ModelX: A toolsuite for molecular modeling


ModelX is a toolsuite for biomolecular modeling, it includes the version 1 of the double-stranded DNA(dsDNA)-protein docking algorithm PADA1[1] (Protein Assisted Dna Assembly version 1) that has been proben to be useful predicting dsDPi interactions using naked protein structures (in PDB format) as input. It uses fragment libraries as 3 dimensional puzzle pieces trying to recompose interaction conformational spaces. PADA1 is part of the ModelX modeling tool-suite based on usage of fragment libraries as building blocks developed to predict or reconstruct biomolecules and its interactions. The design of PADA1 relies on protein (pepX) and dsDNA (dnaX) fragments pairs (intX) standing for an interaction. PADA1 uses a training set of 2103 high quality DNA-Protein complexes extracted from the Protein Data Bank (PDB). It includes a fast statistical force field computed from the distances found in the training dataset (resolution smaller than 2.5Å) to quickly  evaluate and filter the 3D docking models.

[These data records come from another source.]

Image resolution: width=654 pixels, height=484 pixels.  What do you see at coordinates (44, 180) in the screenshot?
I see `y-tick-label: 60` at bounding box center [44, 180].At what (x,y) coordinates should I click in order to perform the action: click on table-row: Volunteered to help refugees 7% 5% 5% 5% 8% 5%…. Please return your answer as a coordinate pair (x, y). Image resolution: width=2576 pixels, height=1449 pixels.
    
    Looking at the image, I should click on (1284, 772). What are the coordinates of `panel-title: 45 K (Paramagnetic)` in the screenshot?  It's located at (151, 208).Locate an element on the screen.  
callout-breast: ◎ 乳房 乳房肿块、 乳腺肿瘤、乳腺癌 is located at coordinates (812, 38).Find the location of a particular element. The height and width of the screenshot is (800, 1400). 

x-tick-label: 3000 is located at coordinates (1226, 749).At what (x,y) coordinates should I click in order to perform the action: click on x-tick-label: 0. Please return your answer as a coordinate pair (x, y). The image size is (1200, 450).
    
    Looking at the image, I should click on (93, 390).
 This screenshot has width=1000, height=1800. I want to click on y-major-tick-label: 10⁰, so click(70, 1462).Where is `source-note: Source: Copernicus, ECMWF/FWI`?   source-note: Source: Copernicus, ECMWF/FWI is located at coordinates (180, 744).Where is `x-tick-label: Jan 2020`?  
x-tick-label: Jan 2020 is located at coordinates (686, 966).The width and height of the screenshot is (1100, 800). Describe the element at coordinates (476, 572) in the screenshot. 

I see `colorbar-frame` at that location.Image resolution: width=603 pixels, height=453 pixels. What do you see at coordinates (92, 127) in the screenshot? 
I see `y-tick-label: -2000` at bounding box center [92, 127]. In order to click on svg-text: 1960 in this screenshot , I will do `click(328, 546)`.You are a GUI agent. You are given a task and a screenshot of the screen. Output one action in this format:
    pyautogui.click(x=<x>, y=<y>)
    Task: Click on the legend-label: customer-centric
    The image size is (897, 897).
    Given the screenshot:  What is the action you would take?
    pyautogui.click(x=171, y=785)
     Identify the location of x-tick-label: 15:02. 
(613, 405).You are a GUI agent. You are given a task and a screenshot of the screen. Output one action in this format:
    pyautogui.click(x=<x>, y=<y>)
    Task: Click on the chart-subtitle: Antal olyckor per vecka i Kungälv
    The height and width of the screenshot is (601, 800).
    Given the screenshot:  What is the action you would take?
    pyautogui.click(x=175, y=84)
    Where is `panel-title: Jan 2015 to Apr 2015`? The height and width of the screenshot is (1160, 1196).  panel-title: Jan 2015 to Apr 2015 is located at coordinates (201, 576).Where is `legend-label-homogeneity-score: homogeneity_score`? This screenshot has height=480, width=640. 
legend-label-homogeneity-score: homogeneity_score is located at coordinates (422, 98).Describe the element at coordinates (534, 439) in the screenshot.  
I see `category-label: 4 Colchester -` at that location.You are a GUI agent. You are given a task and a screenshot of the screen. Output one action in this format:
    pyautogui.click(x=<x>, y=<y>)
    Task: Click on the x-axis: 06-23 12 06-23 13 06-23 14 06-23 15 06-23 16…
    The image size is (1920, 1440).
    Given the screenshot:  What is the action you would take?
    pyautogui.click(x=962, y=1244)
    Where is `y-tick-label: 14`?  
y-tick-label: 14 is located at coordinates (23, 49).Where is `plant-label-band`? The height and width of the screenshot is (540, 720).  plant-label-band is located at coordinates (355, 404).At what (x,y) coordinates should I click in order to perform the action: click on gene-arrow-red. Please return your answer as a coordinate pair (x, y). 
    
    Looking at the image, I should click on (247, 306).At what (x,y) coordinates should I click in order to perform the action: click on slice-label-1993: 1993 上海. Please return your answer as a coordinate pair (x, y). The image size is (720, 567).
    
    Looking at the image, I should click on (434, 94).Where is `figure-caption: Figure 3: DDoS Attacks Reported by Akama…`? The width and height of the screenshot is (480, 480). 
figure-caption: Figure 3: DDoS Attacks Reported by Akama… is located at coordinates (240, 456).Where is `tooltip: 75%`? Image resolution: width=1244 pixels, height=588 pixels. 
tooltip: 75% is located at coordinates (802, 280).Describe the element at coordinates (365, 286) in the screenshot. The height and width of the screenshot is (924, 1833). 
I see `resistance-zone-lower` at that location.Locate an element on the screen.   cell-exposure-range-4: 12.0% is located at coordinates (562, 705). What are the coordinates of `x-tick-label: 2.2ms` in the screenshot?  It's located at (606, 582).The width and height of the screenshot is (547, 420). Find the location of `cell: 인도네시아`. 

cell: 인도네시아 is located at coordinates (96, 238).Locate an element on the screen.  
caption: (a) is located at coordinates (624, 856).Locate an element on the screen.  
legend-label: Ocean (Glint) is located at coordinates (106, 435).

Out of 212 DNA-Protein structures (validation dataset) we predicted the DNA binding region with less than 1.8Å RMSD per residue in 209 cases (98%) and for the 3 remaining ones we also found the binding region for 2 of them using PADA1 exhaustive mode. The returned structural templates can be used by the PADA1 force field (low resolution) or by the protein design software FoldX (high resolution) to scan random DNA sequences.  We show that the quality of the docked templates allows in the 80% of the cases to identify also the crystallized DNA molecule sequence. Also we illustrate how we could reconstitute dsDNA conformational changes upon protein mutagenesis using a meganuclease and its variants. Thus PADA1 can be used to discover DNA binding regions, dock dsDNA molecules, generate conformational diversity, and identify in combination with FoldX[2] the binding sequences.


Density maps and roc curves: (a) Roc curves for all predicted fragments for the three validation subsets and all together considering and RMSD threshold per residue < 1.8Å for 1 (pink), 2 (purple), and 3 (blue) mismatches. (b) Density maps for the roc spaces corresponding to the same subsets, x-axis represents RMSD per residue and y-axis binding energy for 1 mismatch. (c) histogram with the frequency of cases for a given area under the curve or TP/FN rate for 1 (pink), 2 (purple), and 3 (blue) mismatches.